Kees van Leeuwen
Diese Ausstellung zeigt Werke des Künstlers Kees van Leeuwen. Sein Werk bewegt sich an der Schnittstelle von Kunst und Architektur und ist das Ergebnis seiner Auseinandersetzung mit der Bedeutung von „Raum“.
Kees van Leeuwen erlebt Raum oft anders als die meisten Menschen. Er visualisiert ihn dreidimensional und erlebt den Raum jenseits des Raums. Kees teilte diese Faszination schon als Kind und wollte ursprünglich Architekt werden. Seine schwere Legasthenie verhinderte dies jedoch. An der Gerrit Rietveld Academie und der Royal Academy of Fine Arts erhielt er die Freiheit, die Sprache und die Werkzeuge zu entdecken, die ihm am besten passten, um seine Gedanken in Form zu bringen.

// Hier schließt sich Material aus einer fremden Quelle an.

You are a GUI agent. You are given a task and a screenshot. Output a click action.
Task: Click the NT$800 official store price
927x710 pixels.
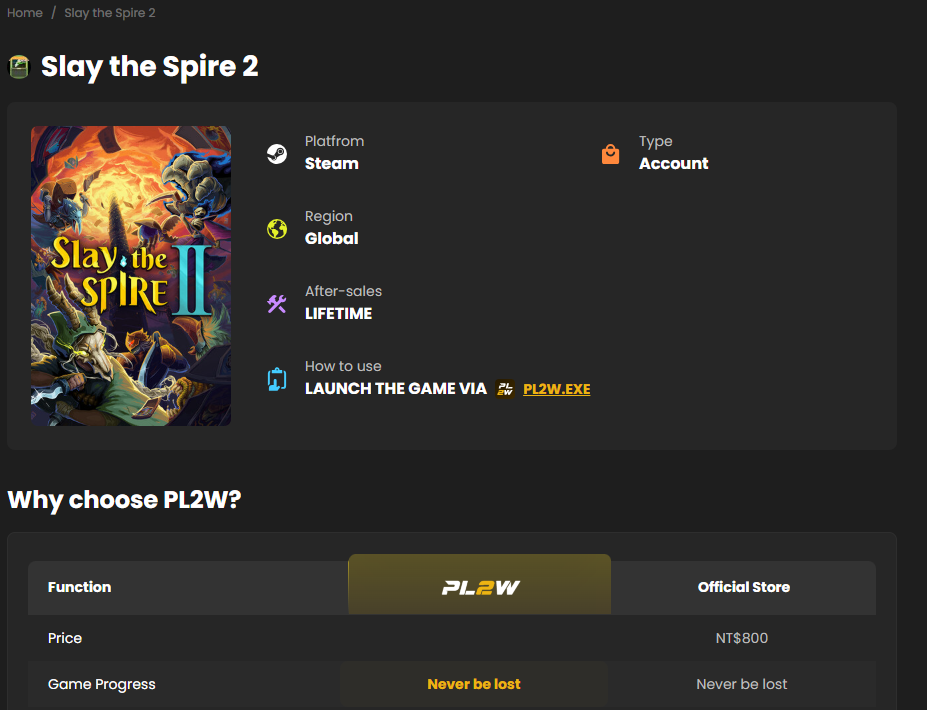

Sein Aufenthalt in Japan und die Einführung in die japanische Kultur prägten diese Auseinandersetzung mit der Bedeutung von „Raum“ zusätzlich. Dazu gehören das japanische Raumkonzept und „MA“: die Leere zwischen Räumen, die durch die Platzierung von Objekten entsteht, die vielfältigen Funktionen eines Raums und die Dimensionen japanischer Tatami-Matten.
Diese Erfahrung und seine Überempfindlichkeit gegenüber Reizen prägen seine Faszination für von der Außenwelt abgeschlossene Räume wie Museumsgalerien und (Atom-)Bunker. Neben großformatigen Fotografien der befremdlichen Welt in Atombunkern zeigen die Ausstellungen auch Papiermodelle, die mit einer japanischen Technik der Raumdarstellung hergestellt wurden. Die zweidimensionale Zeichnung wird so zum dreidimensionalen Modell. Mit seinen Arbeiten macht Kees van Leeuwen seine Art zu sehen für die Außenwelt sichtbar.